> _Exercise prompt_
The entries below contain a line with "Instruction: Select the" and a line with "Edit Returned quantity for Aceto balsamico". Quote exactly those two lines and all lines between them.

++++++

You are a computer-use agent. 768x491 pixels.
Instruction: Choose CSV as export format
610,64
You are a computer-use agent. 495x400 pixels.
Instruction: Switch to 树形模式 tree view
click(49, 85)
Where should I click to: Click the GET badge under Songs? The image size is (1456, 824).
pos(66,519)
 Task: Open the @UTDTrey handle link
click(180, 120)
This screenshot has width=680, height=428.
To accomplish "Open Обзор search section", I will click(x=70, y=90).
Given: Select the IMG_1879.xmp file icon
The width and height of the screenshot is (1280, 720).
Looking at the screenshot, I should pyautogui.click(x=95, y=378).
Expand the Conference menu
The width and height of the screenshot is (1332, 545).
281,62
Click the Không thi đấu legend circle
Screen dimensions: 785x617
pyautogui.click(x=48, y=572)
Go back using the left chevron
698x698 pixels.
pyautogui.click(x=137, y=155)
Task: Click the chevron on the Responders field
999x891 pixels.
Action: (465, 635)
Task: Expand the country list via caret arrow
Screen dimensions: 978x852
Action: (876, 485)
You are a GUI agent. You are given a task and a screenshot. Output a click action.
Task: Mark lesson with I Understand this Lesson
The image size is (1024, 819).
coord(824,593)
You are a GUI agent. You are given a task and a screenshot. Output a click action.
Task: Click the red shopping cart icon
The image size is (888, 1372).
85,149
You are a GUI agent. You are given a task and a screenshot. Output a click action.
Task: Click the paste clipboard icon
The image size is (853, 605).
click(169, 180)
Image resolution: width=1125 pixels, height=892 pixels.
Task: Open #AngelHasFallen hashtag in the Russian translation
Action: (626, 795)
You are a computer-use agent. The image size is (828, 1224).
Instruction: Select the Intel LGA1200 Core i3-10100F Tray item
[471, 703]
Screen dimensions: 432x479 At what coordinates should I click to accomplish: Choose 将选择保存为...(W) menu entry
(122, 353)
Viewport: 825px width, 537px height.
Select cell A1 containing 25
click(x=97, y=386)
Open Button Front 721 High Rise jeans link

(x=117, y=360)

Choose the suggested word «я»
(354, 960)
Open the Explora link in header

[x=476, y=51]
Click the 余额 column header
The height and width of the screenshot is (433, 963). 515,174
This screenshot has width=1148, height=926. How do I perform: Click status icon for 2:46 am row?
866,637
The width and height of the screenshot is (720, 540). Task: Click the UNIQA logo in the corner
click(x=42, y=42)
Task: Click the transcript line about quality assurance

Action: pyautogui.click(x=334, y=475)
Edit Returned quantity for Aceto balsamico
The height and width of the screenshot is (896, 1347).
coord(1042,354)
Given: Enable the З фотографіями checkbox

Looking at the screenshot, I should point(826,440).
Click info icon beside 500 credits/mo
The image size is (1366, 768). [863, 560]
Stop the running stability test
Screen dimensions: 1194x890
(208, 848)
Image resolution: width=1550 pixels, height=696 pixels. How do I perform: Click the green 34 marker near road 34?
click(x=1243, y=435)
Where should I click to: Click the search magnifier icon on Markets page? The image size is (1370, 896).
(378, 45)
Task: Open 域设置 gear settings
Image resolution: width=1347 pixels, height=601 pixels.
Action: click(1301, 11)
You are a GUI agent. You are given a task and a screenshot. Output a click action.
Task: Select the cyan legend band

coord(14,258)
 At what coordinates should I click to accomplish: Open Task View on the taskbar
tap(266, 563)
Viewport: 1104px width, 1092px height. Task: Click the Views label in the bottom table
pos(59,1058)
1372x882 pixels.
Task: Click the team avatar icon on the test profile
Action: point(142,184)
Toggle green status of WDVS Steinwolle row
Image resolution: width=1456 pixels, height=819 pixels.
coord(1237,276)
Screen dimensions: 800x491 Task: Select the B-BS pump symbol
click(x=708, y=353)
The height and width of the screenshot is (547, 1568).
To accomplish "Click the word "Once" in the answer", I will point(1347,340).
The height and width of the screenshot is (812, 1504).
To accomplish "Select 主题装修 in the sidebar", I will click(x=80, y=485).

++++++

> _Finished exercise_
Instruction: Select the Intel LGA1200 Core i3-10100F Tray item
[471, 703]
Screen dimensions: 432x479 At what coordinates should I click to accomplish: Choose 将选择保存为...(W) menu entry
(122, 353)
Viewport: 825px width, 537px height.
Select cell A1 containing 25
click(x=97, y=386)
Open Button Front 721 High Rise jeans link

(x=117, y=360)

Choose the suggested word «я»
(354, 960)
Open the Explora link in header

[x=476, y=51]
Click the 余额 column header
The height and width of the screenshot is (433, 963). 515,174
This screenshot has width=1148, height=926. How do I perform: Click status icon for 2:46 am row?
866,637
The width and height of the screenshot is (720, 540). Task: Click the UNIQA logo in the corner
click(x=42, y=42)
Task: Click the transcript line about quality assurance

Action: pyautogui.click(x=334, y=475)
Edit Returned quantity for Aceto balsamico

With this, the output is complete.